#### Source data ####
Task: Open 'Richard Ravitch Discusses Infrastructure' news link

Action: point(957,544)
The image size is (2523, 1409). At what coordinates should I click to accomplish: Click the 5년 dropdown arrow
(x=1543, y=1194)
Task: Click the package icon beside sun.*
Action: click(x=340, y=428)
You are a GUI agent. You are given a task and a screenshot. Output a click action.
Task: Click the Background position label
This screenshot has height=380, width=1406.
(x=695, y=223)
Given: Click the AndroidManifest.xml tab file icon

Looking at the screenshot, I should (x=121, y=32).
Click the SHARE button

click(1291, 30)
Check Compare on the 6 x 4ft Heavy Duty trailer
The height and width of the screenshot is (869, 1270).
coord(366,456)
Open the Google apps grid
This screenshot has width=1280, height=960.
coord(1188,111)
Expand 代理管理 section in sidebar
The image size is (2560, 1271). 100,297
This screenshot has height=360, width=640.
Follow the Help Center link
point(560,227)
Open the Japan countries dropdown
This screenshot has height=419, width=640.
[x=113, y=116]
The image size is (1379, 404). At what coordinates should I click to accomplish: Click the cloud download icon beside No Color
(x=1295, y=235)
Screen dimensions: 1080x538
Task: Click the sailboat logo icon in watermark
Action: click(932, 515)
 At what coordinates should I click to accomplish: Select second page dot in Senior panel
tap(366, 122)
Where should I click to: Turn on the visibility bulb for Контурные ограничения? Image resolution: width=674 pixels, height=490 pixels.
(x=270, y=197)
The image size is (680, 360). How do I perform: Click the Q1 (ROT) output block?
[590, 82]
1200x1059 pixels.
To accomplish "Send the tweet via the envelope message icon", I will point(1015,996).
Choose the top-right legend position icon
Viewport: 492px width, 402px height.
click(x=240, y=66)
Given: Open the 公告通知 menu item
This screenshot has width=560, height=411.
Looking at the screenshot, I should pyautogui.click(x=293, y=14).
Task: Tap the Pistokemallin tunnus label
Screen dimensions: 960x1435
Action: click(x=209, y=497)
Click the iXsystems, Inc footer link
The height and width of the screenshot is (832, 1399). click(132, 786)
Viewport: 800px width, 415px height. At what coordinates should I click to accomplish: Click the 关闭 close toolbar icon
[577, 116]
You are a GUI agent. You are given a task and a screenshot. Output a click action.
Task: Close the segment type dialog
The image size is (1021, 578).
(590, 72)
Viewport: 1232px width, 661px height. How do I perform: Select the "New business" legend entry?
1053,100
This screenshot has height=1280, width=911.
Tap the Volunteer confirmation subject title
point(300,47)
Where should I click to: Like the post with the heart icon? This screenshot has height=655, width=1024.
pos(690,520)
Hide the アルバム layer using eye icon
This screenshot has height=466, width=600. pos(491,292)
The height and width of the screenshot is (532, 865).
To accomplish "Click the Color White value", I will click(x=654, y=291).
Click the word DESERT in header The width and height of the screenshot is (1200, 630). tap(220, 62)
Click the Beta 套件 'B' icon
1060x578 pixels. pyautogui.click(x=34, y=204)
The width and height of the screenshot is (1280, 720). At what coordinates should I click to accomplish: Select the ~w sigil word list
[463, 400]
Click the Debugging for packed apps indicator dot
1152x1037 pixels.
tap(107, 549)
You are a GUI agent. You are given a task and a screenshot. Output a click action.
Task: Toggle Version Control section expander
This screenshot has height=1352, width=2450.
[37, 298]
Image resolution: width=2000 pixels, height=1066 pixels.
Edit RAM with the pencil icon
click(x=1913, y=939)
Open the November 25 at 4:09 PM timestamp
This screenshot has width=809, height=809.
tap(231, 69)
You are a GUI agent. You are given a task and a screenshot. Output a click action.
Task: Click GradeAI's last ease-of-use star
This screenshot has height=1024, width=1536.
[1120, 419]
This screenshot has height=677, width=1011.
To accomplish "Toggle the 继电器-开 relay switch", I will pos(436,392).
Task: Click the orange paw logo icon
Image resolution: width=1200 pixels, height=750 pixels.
####
Lines in the records above that carry the word "will" are to be located and copied.

To accomplish "Send the tweet via the envelope message icon", I will point(1015,996).
To accomplish "Click the Color White value", I will click(x=654, y=291).
To accomplish "Toggle the 继电器-开 relay switch", I will pos(436,392).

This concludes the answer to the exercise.